Problem details: Everything from the line containing "This screenshot has width=640, height=537." through the line containing "This screenshot has height=501, width=857." in the listing below should be copied exactly, and nothing more.

Data provided:
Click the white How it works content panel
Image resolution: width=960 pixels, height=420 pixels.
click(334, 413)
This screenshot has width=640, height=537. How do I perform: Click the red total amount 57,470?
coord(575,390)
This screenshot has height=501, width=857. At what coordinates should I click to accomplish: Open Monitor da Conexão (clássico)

==

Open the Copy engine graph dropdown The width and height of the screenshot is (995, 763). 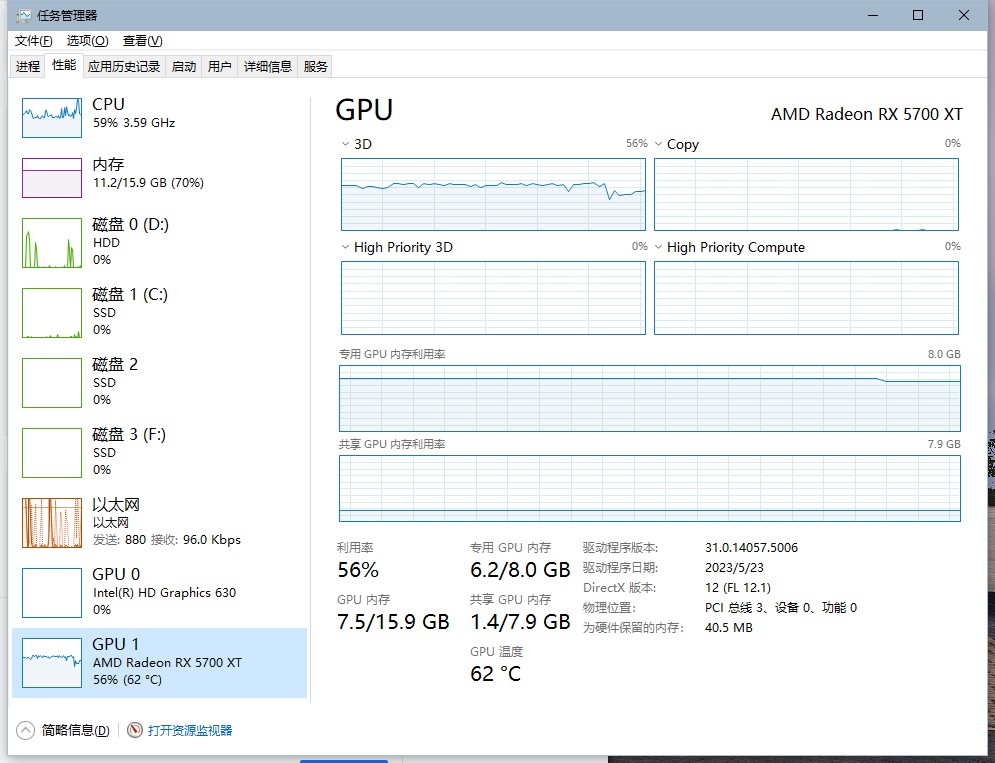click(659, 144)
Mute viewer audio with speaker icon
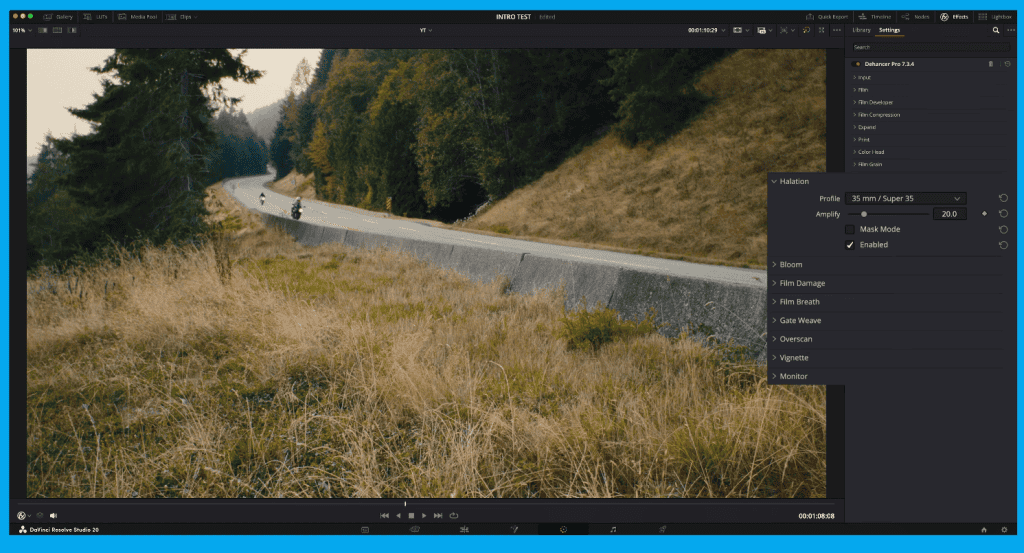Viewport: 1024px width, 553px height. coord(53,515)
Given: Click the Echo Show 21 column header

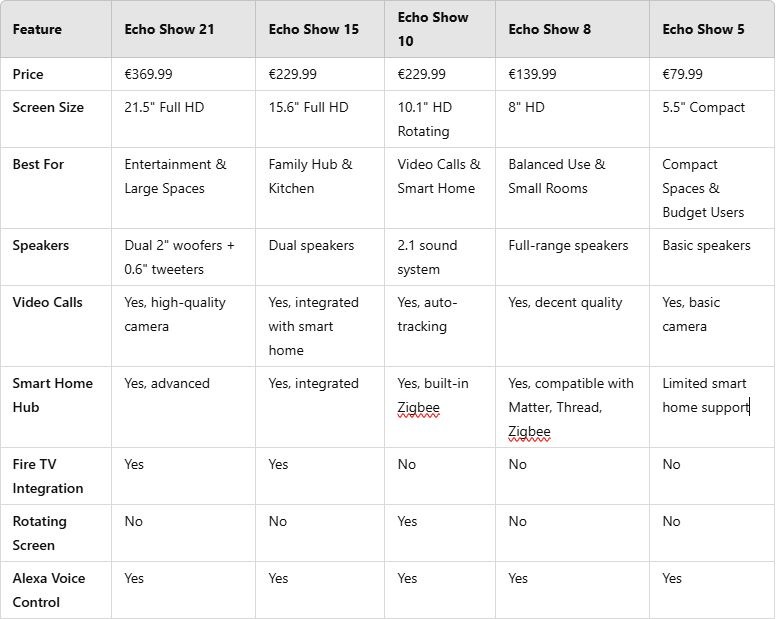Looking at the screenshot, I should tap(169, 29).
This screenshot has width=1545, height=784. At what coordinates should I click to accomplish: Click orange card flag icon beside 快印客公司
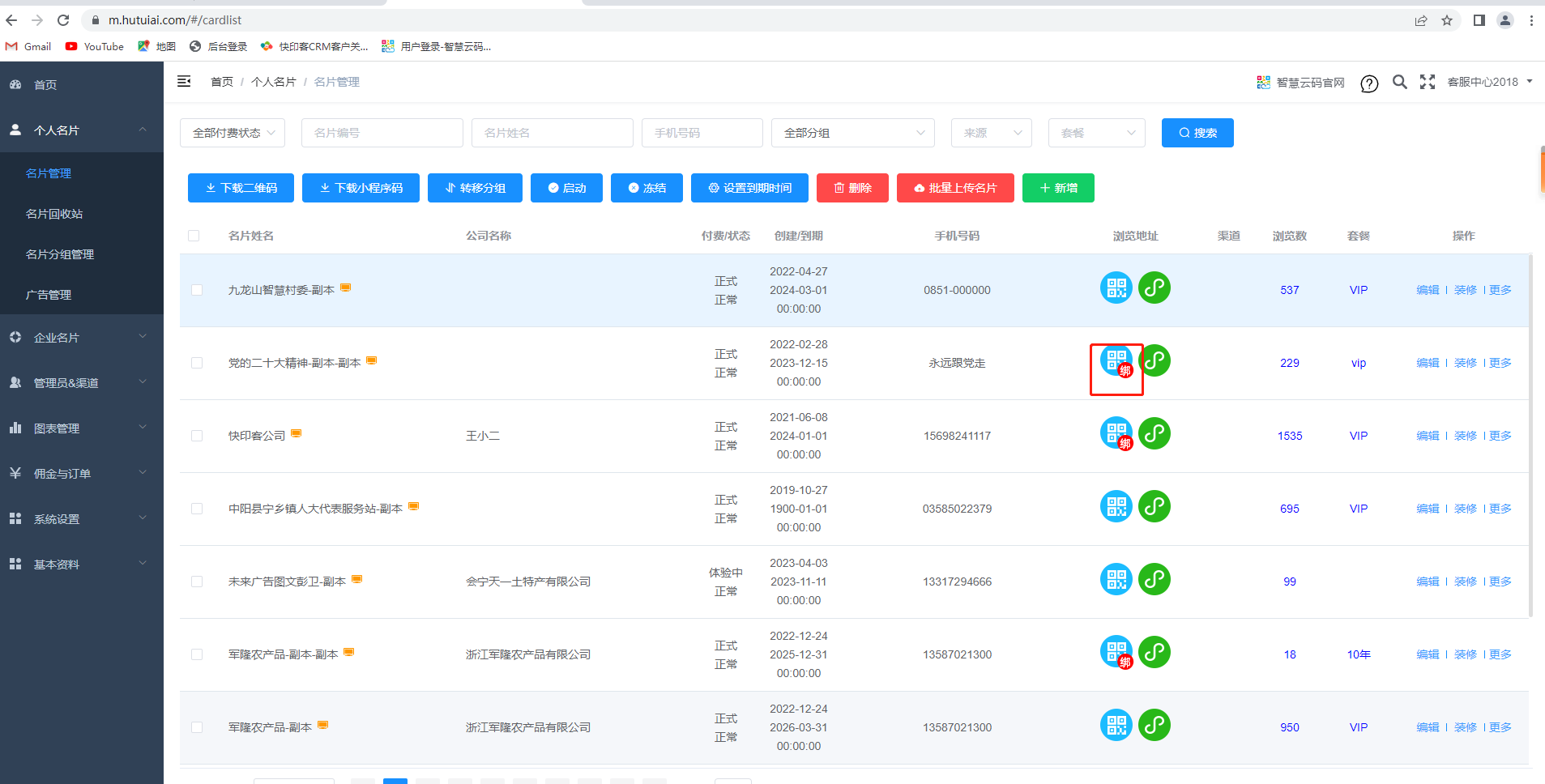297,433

Reply:
This screenshot has width=640, height=537. How do I perform: Click the red total amount 57,470?
coord(575,390)
This screenshot has height=501, width=857. At what coordinates should I click to accomplish: Open Monitor da Conexão (clássico)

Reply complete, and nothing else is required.